Noch mehr klare Bergseen ziehen zwischen knorrigen Büschen und hellem Fels an unseren Schritten vorbei. Karge Hochgebirgslandschaft aber man kann das mediterrane Klima und die Weinberge am Fuße der Berge schon riechen. Eine Gruppe junger Franzosen kommt uns entgegen. Wir unterhalten uns kurz. Sie sind schon länger auf Tour, eine ähnliche Route wie wir. Ich erzähle von der Hündin, die uns gefolgt ist, zeige ihnen ein Foto. “Das ist Joey, das ist Joey!” antwortet er völlig aus dem Häuschen. Sie hat mich vor ein paar Wochen durchs Rila Gebirge begleitet, drei Tage lang. Ich habe sie Joey genannt.Dann war sie auf einmal weg. Mit offenem Mund lassen die Franzosen uns stehen.

Und du hast gedacht, du könntest sie besitzen. Sie ist dir gefolgt. Sie hat sich dich ausgesucht. Hat uns begleitet und ist gegangen als sie gehen wollte, vermutlich um den nächsten Wanderern zurück Richtung Sofia zu folgen.

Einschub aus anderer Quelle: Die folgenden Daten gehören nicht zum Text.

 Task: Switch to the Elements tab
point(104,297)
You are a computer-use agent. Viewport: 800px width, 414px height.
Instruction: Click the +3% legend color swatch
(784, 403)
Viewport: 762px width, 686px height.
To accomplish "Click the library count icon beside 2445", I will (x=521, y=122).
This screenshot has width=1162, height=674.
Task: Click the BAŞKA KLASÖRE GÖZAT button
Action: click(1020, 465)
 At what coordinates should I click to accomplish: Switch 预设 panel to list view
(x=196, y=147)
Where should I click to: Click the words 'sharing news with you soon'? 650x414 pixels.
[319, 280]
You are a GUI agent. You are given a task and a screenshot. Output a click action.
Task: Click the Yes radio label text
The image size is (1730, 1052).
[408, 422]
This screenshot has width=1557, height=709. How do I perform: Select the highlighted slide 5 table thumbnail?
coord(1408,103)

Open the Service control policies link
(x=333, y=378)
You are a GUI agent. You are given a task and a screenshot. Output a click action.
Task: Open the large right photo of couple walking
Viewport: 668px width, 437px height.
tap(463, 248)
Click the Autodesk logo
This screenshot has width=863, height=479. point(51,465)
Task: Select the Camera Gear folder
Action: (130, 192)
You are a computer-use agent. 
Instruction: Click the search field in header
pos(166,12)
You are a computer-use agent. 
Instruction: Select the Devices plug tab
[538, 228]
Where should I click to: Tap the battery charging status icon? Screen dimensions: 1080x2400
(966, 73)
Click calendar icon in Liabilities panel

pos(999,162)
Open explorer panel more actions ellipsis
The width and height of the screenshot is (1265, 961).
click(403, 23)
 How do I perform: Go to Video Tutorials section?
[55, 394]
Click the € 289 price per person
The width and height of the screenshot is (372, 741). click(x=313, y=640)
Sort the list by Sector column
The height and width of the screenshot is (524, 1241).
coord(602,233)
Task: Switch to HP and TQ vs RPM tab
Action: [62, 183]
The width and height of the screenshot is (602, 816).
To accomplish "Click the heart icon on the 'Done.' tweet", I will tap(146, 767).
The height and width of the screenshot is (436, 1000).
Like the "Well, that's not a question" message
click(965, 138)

Ich liege nun mit Fieber und Mandelentzündung flach im Bett von dem leicht schäbigen Altbau – Hotel in Serres. Ich habe mir diese Tortur freiwillig angetan. Aus Spass. Was hätte mir schon passieren können, ein paar tausend Euro Geldstrafe, eine Nacht im Knast. Meine Gedanken sind bei den Menschen die sich nicht aus Spass vor Soldaten verstecken. Und die mehr zu befürchten haben als eine Geldstrafe. Ich habe erfahren wie es ist alleine auf der Flucht zu sein. Und selbst wenn es aus eigener Wahl wahr, war es ein schreckliches Gefühl. Menschenunwürdig. 

Ständig muss ich an Rumens Worte denken. Geh den rechten Weg mein Junge, den rechten Weg. Ich weiss wie er die Art wie Elena ihr leben lebt missbilligt. Für ihn gibt es immer diesen einen rechten Weg.

Die einen sind wie er, der Fels in der Brandung der Familie. Andere möchten nicht ohne Begleiter und wieder andere verlassen ihr Zuhause und finden Heimat da draussen in den Wäldern und Bergen, brauchen die Gefahr um sich lebendig zu fühlen. Nennt es doch Unbeständigkeit oder Flucht vor mir selbst.

Ich nehme ein schluck vom Tee auf dem Nachtisch, greife zu meinem Telefon und schreibe Elena eine Nachricht: 

Richte Rumen bitte etwas aus: 

“der rechte Weg, ist für jeden ein anderer.”